We are looking for a Lead Data Engineer to join our Med Tech Content Engineering Team in India. This is an amazing opportunity to work on Life Sciences and Healthcare domain using big data technologies. We would love to speak with you if you have skills in Python, Spark and have experience on building big data platforms.
About You – experience, education, skills, and accomplishments
Bachelor’s Degree or equivalent in computer science, software engineering, or a related field
5+ years of relevant experience.
Good experience working with Python, PySpark, AWS, AWS Glue, EMR and Delta Lake.
Good knowledge of ETL, including the ability to read and write efficient, robust code, follow or implement best practices and coding standards, design/implement common ETL strategies (CDC, SCD, etc.), and create reusable/maintainable jobs.
Solid background in database systems (such as Postgres, Oracle, Snowflake/Databricks) along with strong knowledge of PL/SQL and SQL.
Experience in handling large volume of data and building data pipelines.
Possess good knowledge of Agile/other SDLC methodologies.
Exposure to a Data warehouse / BI project in a Healthcare Domain.
Strong oral and written communication skills.
It would be great if you also had . . .
Familiarity with Airflow, Snowflake, Databricks would be added advantage.
Experience in building big data platforms.
Understanding on healthcare data.
What will you be doing in this role?
As a member of Data Engineering Team, you’ll Step into a key role on an expanding data engineering team to build our data platforms, data pipelines, and data transformation capabilities.
Define and implement our data platform strategy on Cloud, have a meaningful impact on our customers, and working in our high energy, innovative, fast-paced Agile culture.

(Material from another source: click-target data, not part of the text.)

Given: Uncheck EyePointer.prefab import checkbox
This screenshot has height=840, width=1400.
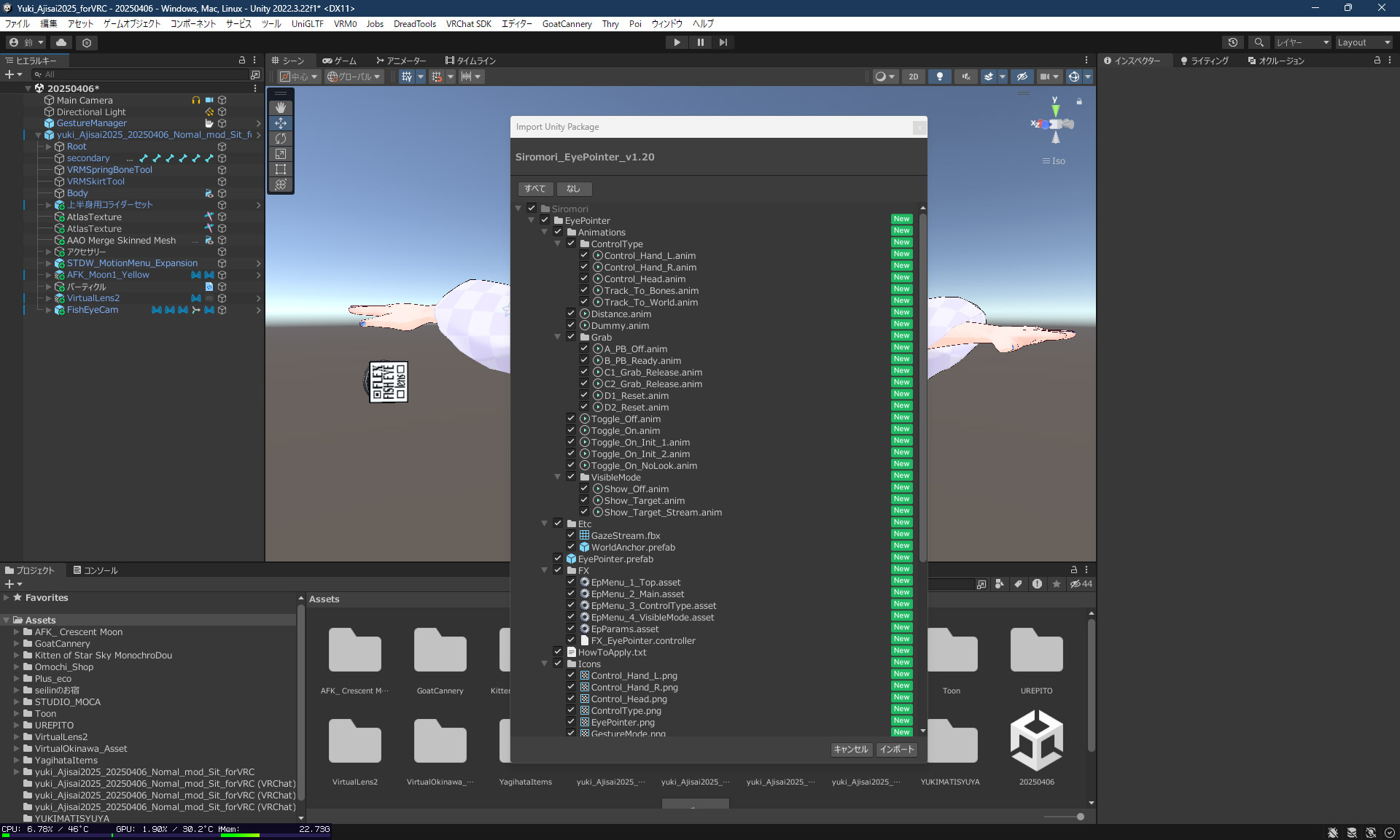Looking at the screenshot, I should click(x=558, y=559).
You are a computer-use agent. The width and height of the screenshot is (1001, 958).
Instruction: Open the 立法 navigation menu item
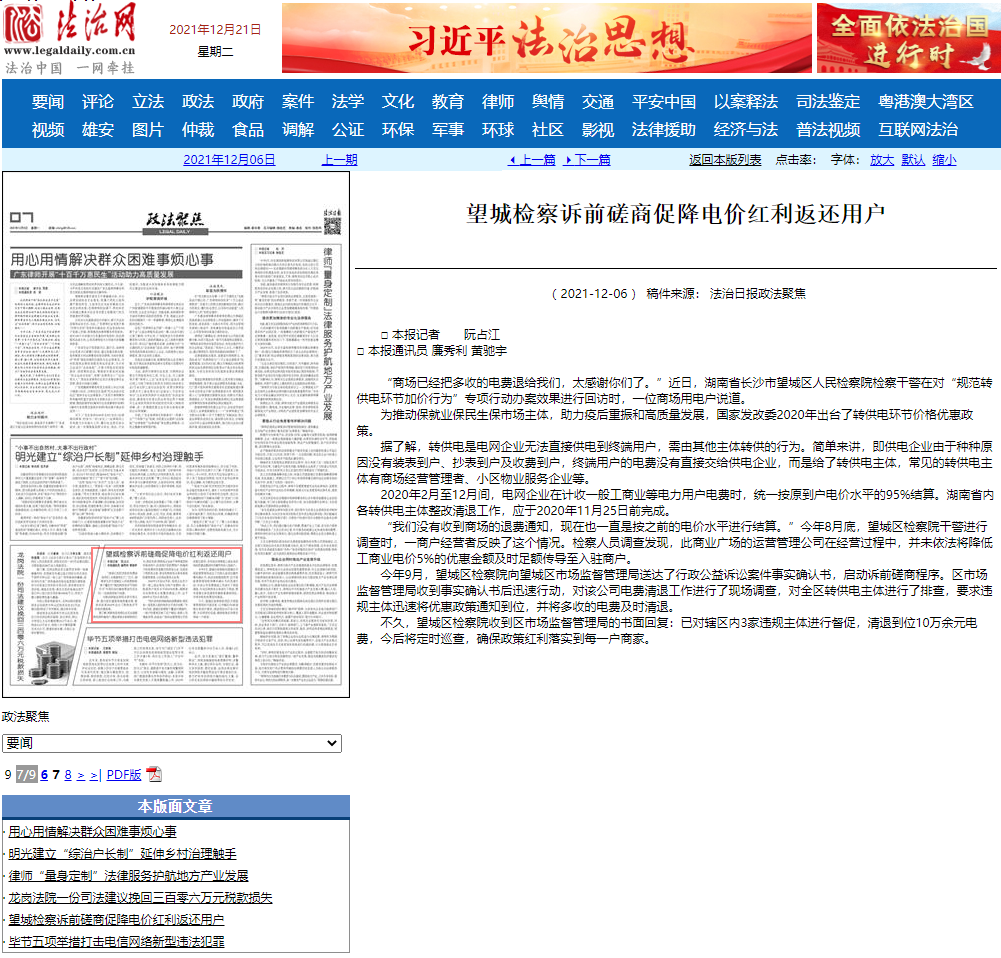coord(148,102)
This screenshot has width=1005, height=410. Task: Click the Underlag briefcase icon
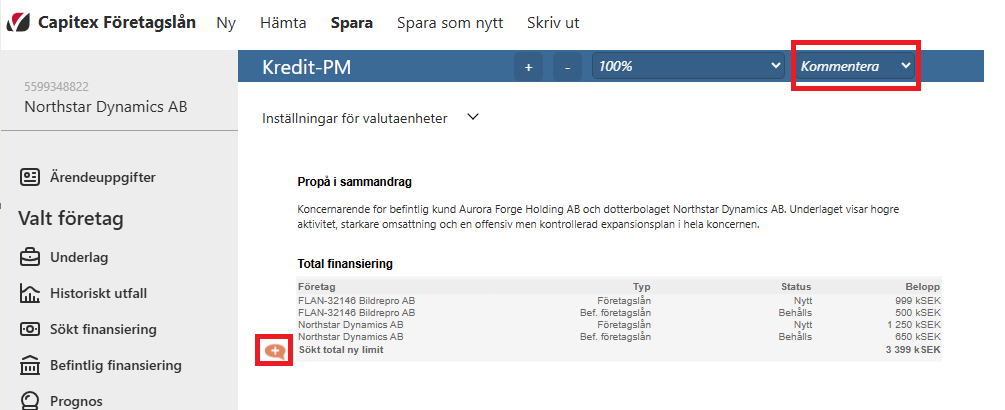29,258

Drive rapid prototyping and development with Product and Technical teams in building and scaling high-value medical data capabilities.
Interface with other technology teams to extract, transform, and load data from a wide variety of data sources using Apache suite (airflow, spark), SQL, Python, ETL, and AWS big data technologies.
Creation and support of batch and real-time data pipelines and ongoing data monitoring and validation built on AWS/Snowflake/Apache technologies for medical data from many different sources.
Conduct functional and non-functional testing, writing test scenarios and test scripts.
Evaluate existing applications to update and add new features to meet business requirements.
Product you will be developing
You will be contributing to the HIDA platform, which provides healthcare distributors, manufacturers, and partners with critical insights into sales data, market trends, and product distribution. The product helps clients streamline operations, optimize decision-making, and improve overall business outcomes by providing data-driven analytics and reporting capabilities.
About the Team
The HIDA Technology team is a high-performing group of 8 engineers based in Bangalore, working closely with global stakeholders. The team specializes in UI development (Angular), backend services (Python), and advanced analytics powered by Snowflake. We collaborate with product managers, data engineers, and business analysts to deliver impactful solutions. Our tech stack includes Angular, Python (Flask/Django), Snowflake, PostgreSQL, Airflow, and cloud (AWS/Azure). We foster a collaborative, agile, and innovation-driven culture with opportunities to grow skills across the stack.
Hours of Work
Standard working hours aligned with India Standard Time (IST). This is a full-time, permanent position. Flexibility may be required to collaborate with global stakeholders in different time zone
At Clarivate, we are committed to providing equal employment opportunities for all qualified persons with respect to hiring, compensation, promotion, training, and other terms, conditions, and privileges of employment. We comply with applicable laws and regulations governing non-discrimination in all locations.